= Problem to work on =
Your answer should be the lines of the data below that contain "will".

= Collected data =
━━━━━━━━

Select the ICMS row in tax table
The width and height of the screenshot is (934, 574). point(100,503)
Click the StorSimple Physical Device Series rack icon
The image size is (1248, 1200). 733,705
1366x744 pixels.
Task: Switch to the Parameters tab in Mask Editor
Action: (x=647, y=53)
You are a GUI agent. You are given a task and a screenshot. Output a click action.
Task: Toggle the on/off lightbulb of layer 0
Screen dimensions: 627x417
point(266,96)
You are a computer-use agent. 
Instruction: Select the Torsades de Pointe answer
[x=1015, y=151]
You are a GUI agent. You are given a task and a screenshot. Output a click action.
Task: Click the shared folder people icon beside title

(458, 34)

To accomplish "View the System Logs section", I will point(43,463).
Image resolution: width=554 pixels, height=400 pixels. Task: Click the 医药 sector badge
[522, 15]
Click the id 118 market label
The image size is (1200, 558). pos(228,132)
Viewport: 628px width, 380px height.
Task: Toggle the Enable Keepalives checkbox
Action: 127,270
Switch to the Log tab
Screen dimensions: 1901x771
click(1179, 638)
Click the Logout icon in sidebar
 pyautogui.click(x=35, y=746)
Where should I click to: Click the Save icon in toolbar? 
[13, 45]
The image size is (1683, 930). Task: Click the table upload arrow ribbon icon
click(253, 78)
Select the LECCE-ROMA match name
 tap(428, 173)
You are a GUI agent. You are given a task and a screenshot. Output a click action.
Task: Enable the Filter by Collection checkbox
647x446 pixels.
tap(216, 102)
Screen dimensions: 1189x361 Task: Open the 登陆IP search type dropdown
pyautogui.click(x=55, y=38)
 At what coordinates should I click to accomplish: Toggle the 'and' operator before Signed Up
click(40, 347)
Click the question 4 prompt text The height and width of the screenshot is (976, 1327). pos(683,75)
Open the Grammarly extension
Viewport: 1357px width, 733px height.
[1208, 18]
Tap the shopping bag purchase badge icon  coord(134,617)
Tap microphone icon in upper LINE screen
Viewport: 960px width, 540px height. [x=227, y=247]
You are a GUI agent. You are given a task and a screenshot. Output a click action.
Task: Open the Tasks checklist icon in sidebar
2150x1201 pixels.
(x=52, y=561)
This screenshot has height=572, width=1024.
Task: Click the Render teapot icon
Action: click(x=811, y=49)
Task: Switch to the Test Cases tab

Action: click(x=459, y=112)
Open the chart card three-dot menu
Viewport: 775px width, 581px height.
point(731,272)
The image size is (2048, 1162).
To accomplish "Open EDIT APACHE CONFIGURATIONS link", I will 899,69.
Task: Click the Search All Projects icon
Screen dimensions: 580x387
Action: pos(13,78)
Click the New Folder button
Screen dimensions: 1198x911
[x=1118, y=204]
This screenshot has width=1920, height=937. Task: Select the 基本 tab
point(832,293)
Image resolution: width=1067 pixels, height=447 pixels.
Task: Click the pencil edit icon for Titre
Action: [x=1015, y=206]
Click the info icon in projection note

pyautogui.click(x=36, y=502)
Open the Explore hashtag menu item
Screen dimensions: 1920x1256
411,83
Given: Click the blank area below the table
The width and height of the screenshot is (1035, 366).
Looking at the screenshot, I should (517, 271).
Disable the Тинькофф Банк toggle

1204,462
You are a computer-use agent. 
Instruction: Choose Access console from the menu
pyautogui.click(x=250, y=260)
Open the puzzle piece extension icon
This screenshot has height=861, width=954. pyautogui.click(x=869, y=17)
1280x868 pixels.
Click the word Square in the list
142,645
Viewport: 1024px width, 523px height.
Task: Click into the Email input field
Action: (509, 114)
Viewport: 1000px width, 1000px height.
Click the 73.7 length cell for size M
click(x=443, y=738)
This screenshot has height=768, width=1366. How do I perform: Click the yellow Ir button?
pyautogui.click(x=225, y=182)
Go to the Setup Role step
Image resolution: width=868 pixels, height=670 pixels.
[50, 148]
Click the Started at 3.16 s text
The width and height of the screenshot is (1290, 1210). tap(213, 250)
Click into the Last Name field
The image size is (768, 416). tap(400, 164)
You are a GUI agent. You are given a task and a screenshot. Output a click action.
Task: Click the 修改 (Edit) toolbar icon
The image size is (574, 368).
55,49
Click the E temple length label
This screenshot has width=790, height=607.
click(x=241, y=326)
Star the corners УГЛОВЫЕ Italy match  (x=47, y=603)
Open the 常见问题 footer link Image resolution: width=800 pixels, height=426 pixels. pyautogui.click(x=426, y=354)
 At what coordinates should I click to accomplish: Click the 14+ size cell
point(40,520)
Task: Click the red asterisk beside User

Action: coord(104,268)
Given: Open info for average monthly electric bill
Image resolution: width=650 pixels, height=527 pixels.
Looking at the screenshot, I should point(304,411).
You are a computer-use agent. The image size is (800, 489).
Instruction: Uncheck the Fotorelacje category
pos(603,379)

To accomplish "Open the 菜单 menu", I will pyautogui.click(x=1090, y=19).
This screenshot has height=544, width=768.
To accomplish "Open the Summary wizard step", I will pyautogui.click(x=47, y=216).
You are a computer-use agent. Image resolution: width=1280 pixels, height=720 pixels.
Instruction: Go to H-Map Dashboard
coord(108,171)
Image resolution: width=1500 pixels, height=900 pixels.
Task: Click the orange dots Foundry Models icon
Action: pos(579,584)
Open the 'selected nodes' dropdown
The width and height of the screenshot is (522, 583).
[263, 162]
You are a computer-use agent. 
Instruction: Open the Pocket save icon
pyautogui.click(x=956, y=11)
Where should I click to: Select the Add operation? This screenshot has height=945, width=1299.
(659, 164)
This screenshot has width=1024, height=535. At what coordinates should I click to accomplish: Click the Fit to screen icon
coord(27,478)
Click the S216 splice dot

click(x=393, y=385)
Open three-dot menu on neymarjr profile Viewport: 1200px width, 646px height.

━━━━━━━━

= Answer to the problem =
To accomplish "View the System Logs section", I will point(43,463).
To accomplish "Open EDIT APACHE CONFIGURATIONS link", I will 899,69.
To accomplish "Open the 菜单 menu", I will pyautogui.click(x=1090, y=19).
To accomplish "Open the Summary wizard step", I will pyautogui.click(x=47, y=216).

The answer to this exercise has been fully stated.